**Action item:** Below are records; the lines starting at the one with "This screenshot has width=1210, height=510." and ending at the one with "Image resolution: width=1486" must be reproduced exactly, both included. Pictures must not appear.
------ Data in this exercise
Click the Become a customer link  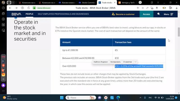click(x=123, y=14)
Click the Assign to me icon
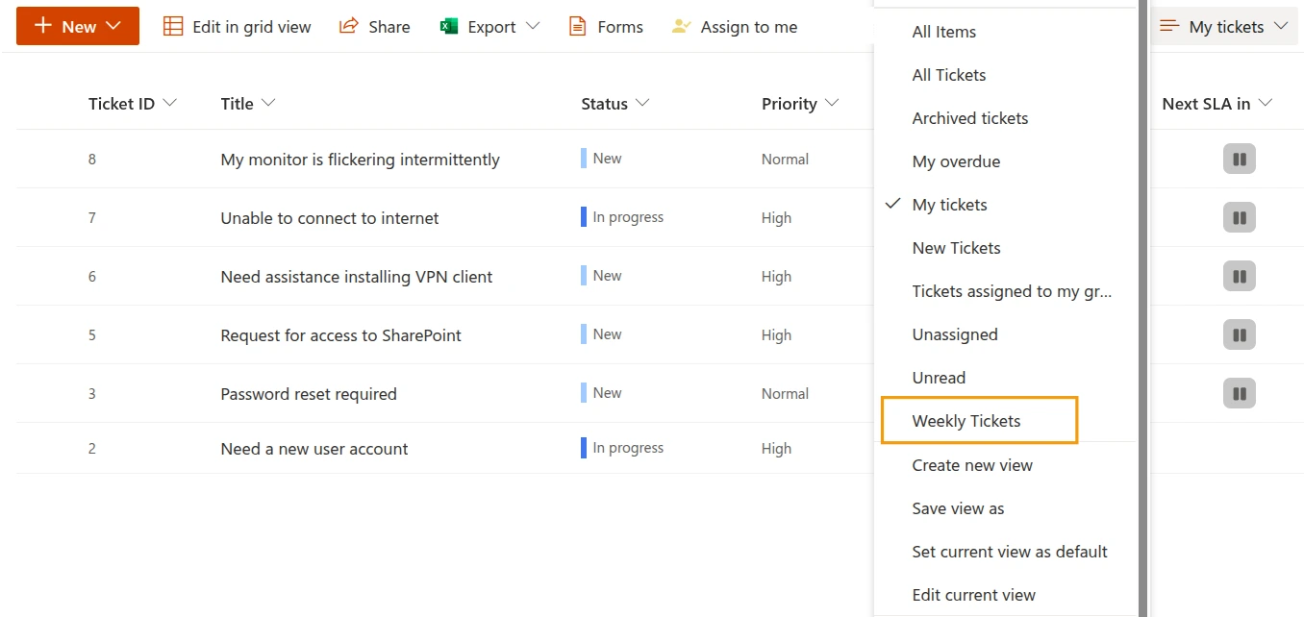This screenshot has height=617, width=1304. [681, 27]
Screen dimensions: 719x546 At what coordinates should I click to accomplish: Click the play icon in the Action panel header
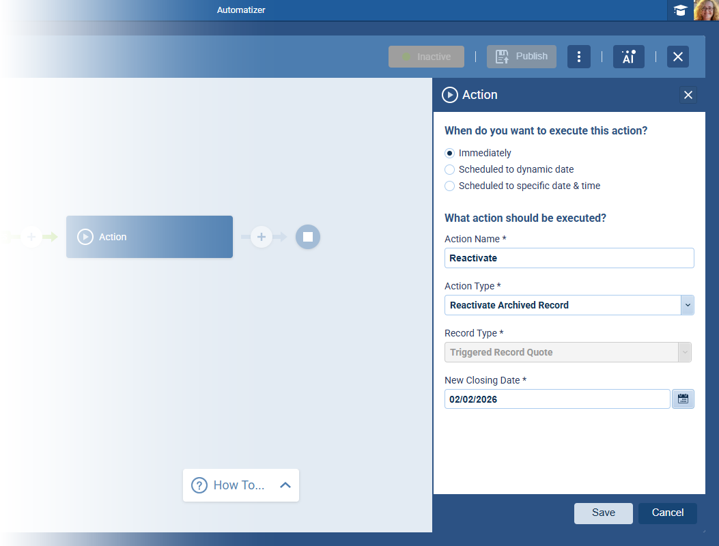(449, 95)
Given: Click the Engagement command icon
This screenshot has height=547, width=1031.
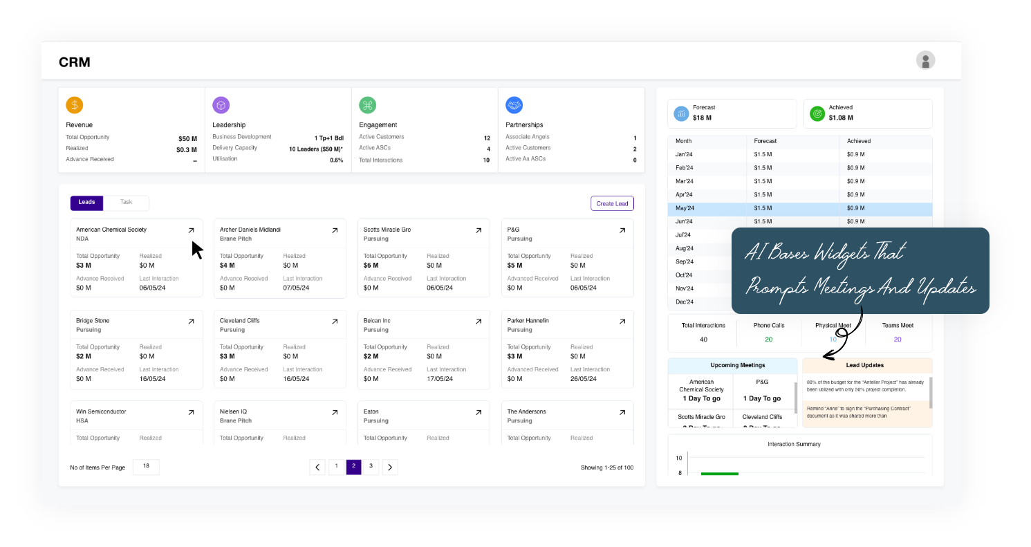Looking at the screenshot, I should 367,105.
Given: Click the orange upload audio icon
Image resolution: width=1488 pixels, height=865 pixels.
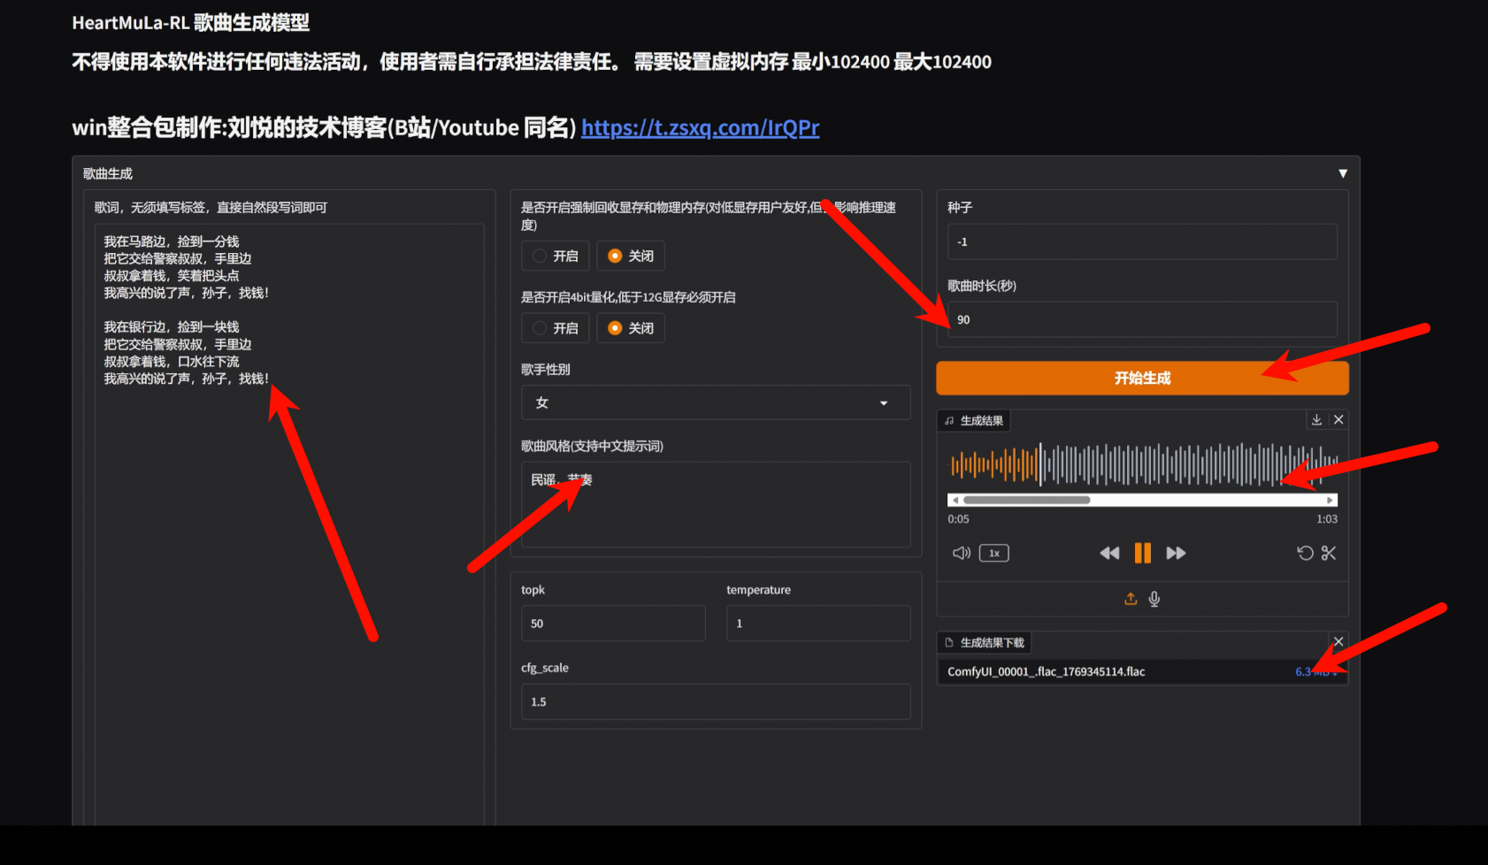Looking at the screenshot, I should 1131,599.
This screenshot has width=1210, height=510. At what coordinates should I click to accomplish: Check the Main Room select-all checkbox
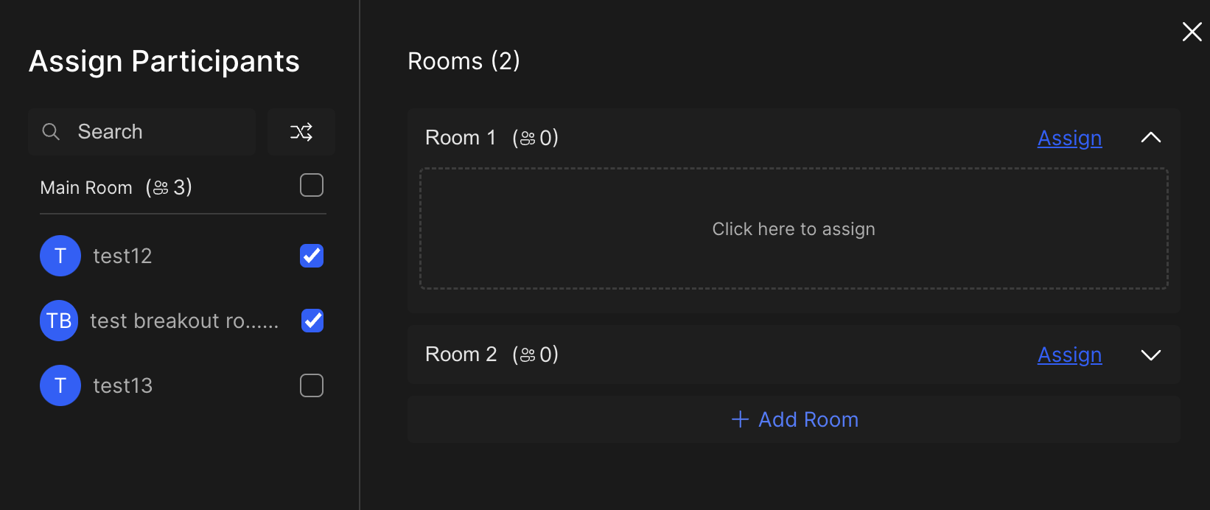coord(311,185)
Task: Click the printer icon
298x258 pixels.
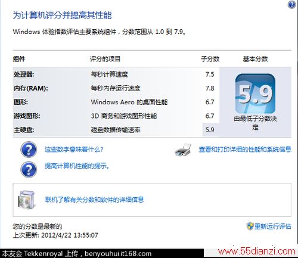Action: tap(183, 150)
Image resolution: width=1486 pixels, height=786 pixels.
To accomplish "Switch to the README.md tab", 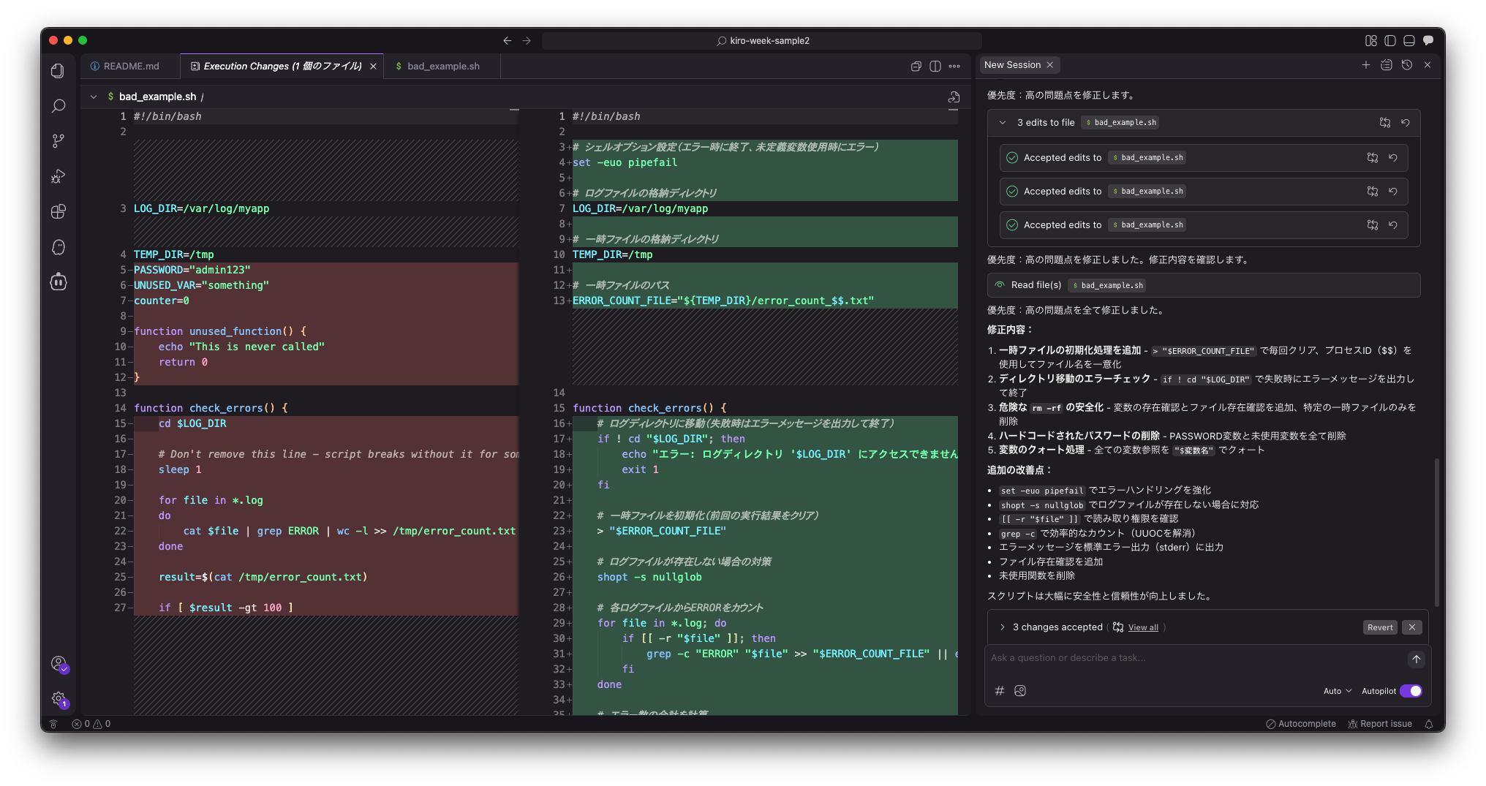I will (131, 67).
------------
**Exercise result:**
This screenshot has width=1210, height=510. At what coordinates should I click to accomplish: Check the Main Room select-all checkbox
coord(311,185)
Task: Click the printer icon
298x258 pixels.
Action: tap(183, 150)
Image resolution: width=1486 pixels, height=786 pixels.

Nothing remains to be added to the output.